-- INFORMATION SUPPLIED follows --

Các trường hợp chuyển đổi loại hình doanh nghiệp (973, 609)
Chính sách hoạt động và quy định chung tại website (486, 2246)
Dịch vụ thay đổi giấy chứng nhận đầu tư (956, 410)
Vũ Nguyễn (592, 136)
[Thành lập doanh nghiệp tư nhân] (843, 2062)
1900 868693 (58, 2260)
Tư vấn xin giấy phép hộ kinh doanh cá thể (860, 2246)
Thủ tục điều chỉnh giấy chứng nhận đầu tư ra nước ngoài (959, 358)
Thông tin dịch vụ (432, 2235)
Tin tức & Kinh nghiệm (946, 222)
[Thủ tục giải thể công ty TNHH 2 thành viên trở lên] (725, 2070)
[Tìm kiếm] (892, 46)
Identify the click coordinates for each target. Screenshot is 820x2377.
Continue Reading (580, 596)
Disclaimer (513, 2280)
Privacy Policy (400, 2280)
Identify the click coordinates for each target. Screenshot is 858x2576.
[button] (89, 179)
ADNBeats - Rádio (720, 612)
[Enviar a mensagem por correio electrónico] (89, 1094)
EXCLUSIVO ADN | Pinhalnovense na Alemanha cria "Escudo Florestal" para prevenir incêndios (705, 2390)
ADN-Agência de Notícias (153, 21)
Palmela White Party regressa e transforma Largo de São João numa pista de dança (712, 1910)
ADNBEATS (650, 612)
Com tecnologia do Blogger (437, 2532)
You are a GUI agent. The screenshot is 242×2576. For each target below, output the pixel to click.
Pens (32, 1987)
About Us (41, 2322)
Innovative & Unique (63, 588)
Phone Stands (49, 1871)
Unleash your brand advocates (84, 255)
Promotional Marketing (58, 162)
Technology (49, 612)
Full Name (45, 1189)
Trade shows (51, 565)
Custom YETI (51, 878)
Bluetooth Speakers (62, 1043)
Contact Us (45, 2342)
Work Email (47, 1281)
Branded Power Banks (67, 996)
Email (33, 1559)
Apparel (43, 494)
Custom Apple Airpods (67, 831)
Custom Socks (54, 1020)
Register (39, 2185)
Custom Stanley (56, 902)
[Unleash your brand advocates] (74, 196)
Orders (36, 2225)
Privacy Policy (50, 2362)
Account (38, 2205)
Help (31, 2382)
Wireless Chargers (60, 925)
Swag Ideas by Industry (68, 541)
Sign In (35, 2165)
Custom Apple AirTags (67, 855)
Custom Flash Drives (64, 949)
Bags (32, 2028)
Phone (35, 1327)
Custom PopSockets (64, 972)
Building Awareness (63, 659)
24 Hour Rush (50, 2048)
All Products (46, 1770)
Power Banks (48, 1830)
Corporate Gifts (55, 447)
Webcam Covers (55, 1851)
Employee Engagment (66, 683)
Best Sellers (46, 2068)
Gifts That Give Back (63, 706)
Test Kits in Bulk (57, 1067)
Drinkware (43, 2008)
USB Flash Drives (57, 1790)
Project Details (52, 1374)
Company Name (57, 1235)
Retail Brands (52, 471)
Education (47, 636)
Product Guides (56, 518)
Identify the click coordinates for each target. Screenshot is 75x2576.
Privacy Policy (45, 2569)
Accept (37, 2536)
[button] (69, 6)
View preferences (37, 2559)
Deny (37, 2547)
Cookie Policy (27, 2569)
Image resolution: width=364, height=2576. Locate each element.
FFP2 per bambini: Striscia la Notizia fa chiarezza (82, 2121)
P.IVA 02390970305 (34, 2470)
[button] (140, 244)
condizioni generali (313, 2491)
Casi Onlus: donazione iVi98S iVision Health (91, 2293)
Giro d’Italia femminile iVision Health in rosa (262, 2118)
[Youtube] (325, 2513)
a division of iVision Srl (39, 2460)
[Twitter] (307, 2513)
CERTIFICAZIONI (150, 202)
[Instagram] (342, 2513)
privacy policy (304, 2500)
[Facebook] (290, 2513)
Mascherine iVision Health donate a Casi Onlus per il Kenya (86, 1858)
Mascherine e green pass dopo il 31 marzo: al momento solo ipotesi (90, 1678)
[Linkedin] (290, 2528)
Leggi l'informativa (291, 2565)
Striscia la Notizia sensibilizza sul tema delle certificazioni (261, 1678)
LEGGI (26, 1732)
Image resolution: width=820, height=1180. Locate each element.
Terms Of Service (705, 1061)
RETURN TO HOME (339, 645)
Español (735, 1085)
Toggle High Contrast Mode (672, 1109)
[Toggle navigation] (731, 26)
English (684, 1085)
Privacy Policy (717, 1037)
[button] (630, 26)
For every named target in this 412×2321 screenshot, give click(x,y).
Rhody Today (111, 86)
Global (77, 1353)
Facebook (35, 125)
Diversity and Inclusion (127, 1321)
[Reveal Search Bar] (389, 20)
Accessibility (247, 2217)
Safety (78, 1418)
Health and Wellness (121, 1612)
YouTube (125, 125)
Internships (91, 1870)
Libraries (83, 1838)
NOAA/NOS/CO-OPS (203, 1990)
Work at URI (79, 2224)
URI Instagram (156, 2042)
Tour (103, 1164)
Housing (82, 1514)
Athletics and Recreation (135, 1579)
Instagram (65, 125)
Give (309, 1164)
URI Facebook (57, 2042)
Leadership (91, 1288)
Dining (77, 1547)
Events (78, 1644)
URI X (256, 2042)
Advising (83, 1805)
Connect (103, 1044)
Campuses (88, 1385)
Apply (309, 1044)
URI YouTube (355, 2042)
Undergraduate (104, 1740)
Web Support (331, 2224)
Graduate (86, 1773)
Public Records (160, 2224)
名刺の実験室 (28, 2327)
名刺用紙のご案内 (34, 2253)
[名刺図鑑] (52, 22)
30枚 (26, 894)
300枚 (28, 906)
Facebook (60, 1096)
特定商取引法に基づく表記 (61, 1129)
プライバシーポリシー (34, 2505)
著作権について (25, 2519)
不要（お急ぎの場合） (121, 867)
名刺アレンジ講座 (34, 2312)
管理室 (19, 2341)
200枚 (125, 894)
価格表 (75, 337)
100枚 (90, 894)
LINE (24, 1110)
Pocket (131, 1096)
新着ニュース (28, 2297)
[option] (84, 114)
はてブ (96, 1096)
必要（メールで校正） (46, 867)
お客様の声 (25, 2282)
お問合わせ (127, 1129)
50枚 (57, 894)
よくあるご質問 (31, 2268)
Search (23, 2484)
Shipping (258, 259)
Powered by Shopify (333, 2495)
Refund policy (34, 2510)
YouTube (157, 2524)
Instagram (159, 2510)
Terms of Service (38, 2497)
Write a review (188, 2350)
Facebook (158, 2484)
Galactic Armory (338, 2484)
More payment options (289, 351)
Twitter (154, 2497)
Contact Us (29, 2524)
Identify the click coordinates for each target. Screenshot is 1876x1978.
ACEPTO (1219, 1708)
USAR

-- INFORMATION SUPPLIED concluded --

— TASK —
Please return exactly the lines from the first line of the material through the one with "All Products (46, 1770)", and no lines after it.

— SOLUTION TO THIS PROBLEM —
Các trường hợp chuyển đổi loại hình doanh nghiệp (973, 609)
Chính sách hoạt động và quy định chung tại website (486, 2246)
Dịch vụ thay đổi giấy chứng nhận đầu tư (956, 410)
Vũ Nguyễn (592, 136)
[Thành lập doanh nghiệp tư nhân] (843, 2062)
1900 868693 (58, 2260)
Tư vấn xin giấy phép hộ kinh doanh cá thể (860, 2246)
Thủ tục điều chỉnh giấy chứng nhận đầu tư ra nước ngoài (959, 358)
Thông tin dịch vụ (432, 2235)
Tin tức & Kinh nghiệm (946, 222)
[Thủ tục giải thể công ty TNHH 2 thành viên trở lên] (725, 2070)
[Tìm kiếm] (892, 46)
Identify the click coordinates for each target. Screenshot is 820x2377.
Continue Reading (580, 596)
Disclaimer (513, 2280)
Privacy Policy (400, 2280)
Identify the click coordinates for each target. Screenshot is 858x2576.
[button] (89, 179)
ADNBeats - Rádio (720, 612)
[Enviar a mensagem por correio electrónico] (89, 1094)
EXCLUSIVO ADN | Pinhalnovense na Alemanha cria "Escudo Florestal" para prevenir incêndios (705, 2390)
ADN-Agência de Notícias (153, 21)
Palmela White Party regressa e transforma Largo de São João numa pista de dança (712, 1910)
ADNBEATS (650, 612)
Com tecnologia do Blogger (437, 2532)
You are a GUI agent. The screenshot is 242×2576. For each target below, output the pixel to click.
Pens (32, 1987)
About Us (41, 2322)
Innovative & Unique (63, 588)
Phone Stands (49, 1871)
Unleash your brand advocates (84, 255)
Promotional Marketing (58, 162)
Technology (49, 612)
Full Name (45, 1189)
Trade shows (51, 565)
Custom YETI (51, 878)
Bluetooth Speakers (62, 1043)
Contact Us (45, 2342)
Work Email (47, 1281)
Branded Power Banks (67, 996)
Email (33, 1559)
Apparel (43, 494)
Custom Apple Airpods (67, 831)
Custom Socks (54, 1020)
Register (39, 2185)
Custom Stanley (56, 902)
[Unleash your brand advocates] (74, 196)
Orders (36, 2225)
Privacy Policy (50, 2362)
Account (38, 2205)
Help (31, 2382)
Wireless Chargers (60, 925)
Swag Ideas by Industry (68, 541)
Sign In (35, 2165)
Custom Apple AirTags (67, 855)
Custom Flash Drives (64, 949)
Bags (32, 2028)
Phone (35, 1327)
Custom PopSockets (64, 972)
Building Awareness (63, 659)
24 Hour Rush (50, 2048)
All Products (46, 1770)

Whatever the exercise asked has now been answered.